##### PROVIDED DATA #####
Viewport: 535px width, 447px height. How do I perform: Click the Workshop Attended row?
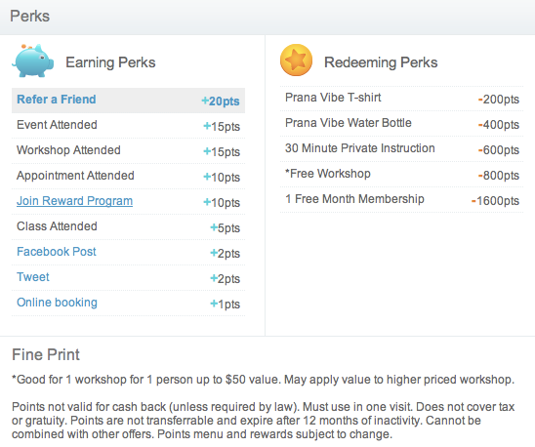click(128, 151)
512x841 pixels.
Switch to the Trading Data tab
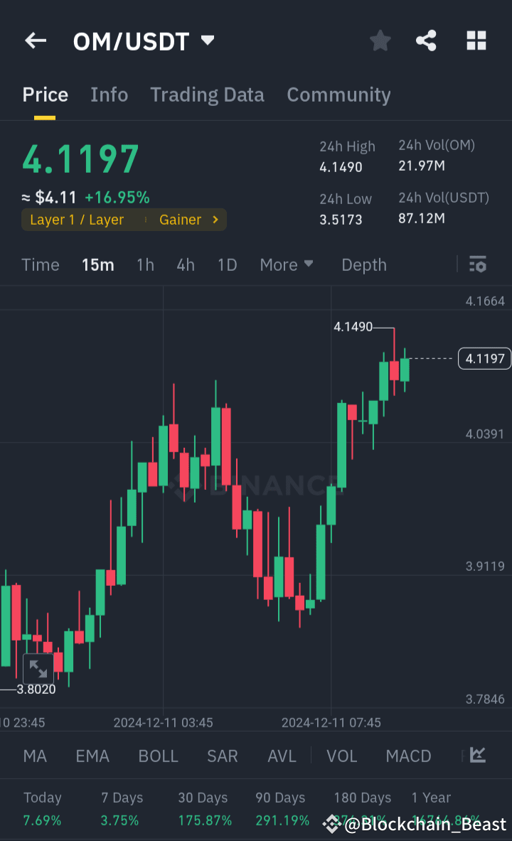207,95
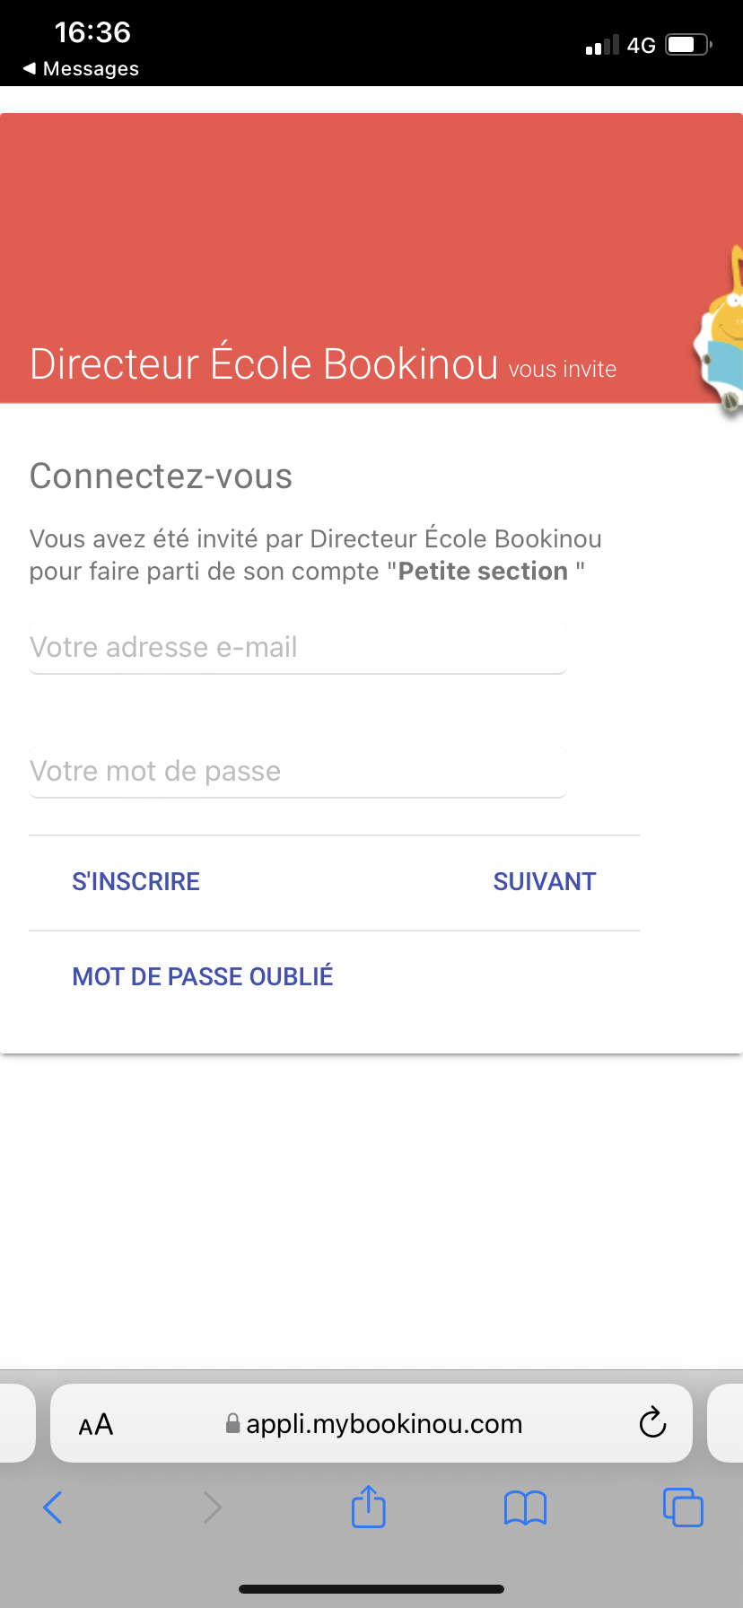
Task: Open the Safari share sheet icon
Action: click(x=369, y=1506)
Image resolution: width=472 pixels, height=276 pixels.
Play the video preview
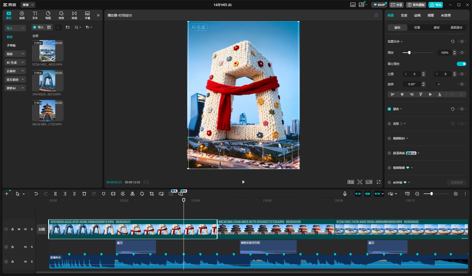243,182
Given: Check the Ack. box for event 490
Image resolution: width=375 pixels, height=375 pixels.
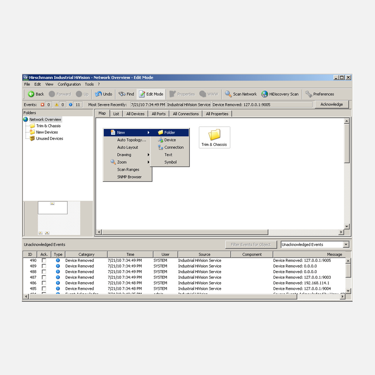Looking at the screenshot, I should tap(44, 260).
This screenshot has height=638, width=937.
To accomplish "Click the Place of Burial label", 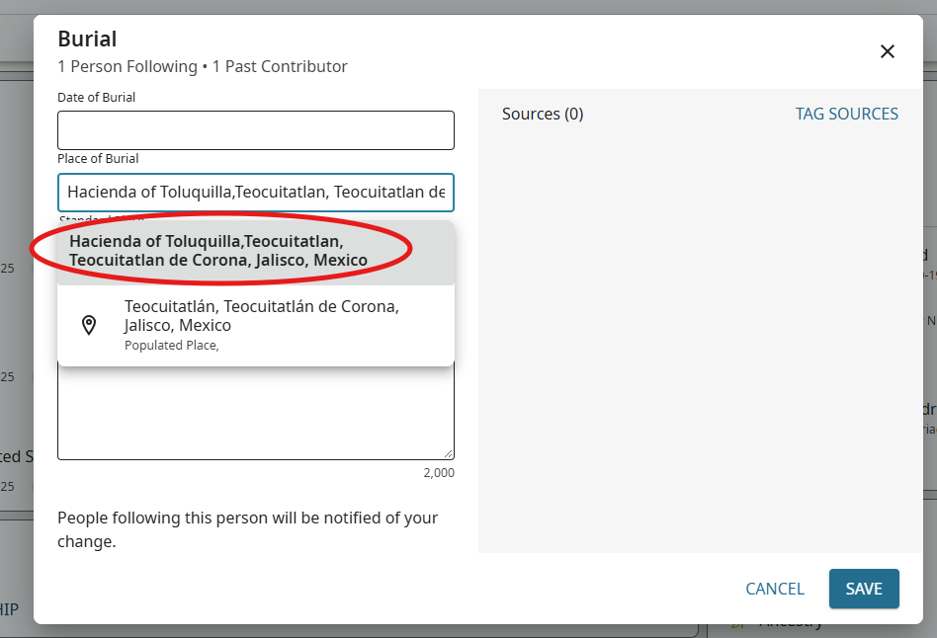I will 98,159.
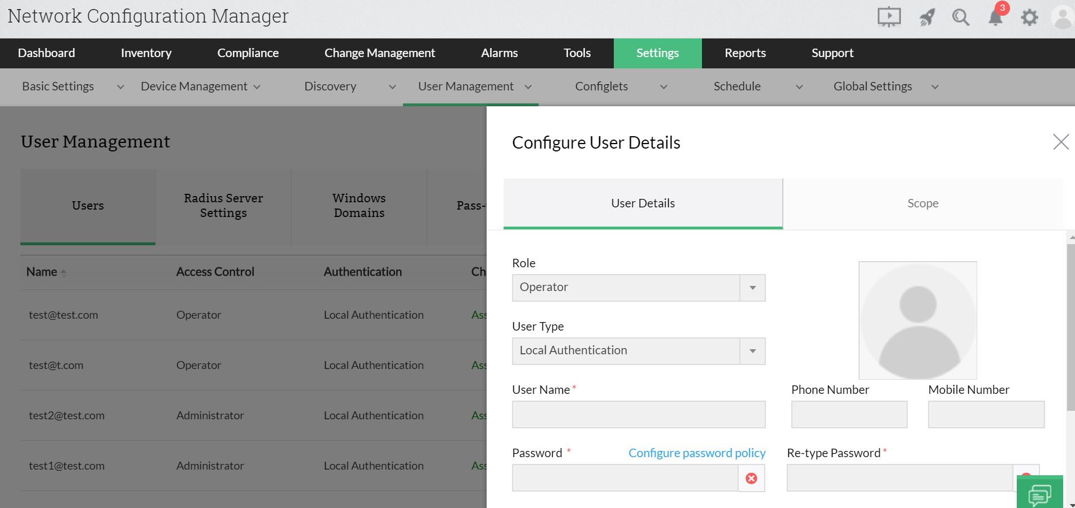This screenshot has width=1075, height=508.
Task: Open the gear settings icon in header
Action: point(1029,18)
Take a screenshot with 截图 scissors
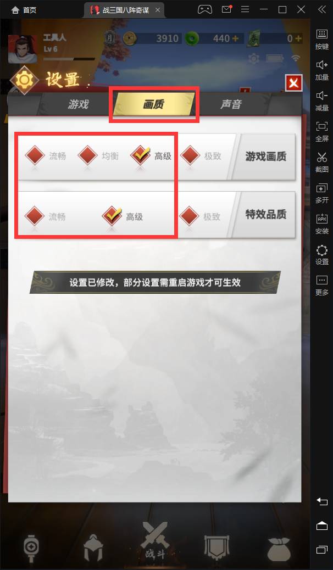The width and height of the screenshot is (333, 570). [321, 162]
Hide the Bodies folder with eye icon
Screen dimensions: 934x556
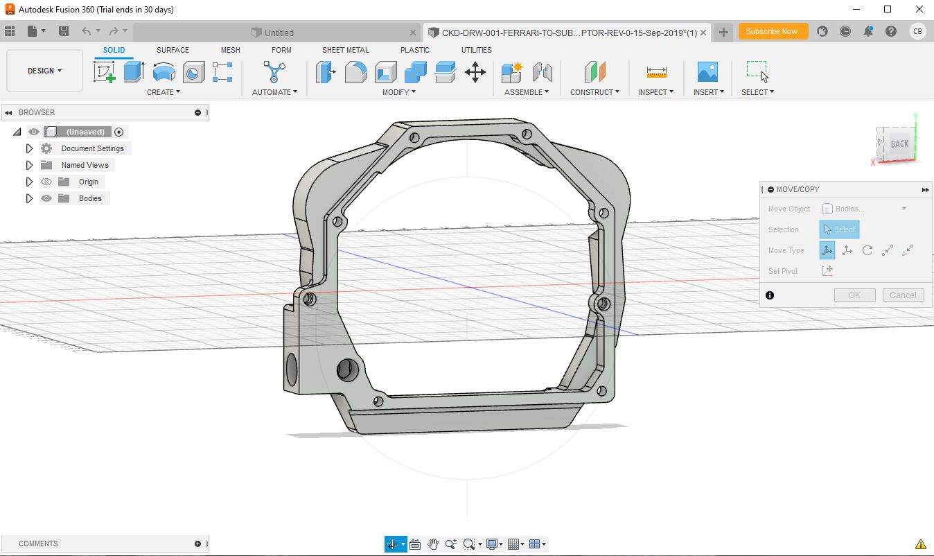(x=46, y=198)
#####
TASK INSTRUCTIONS: With the pictures left out, give again exactly the lines from the one with "Hide the Bodies folder with eye icon" through the end of the data, both included.

REPLY TO THE EXERCISE:
Hide the Bodies folder with eye icon
Screen dimensions: 934x556
(x=46, y=198)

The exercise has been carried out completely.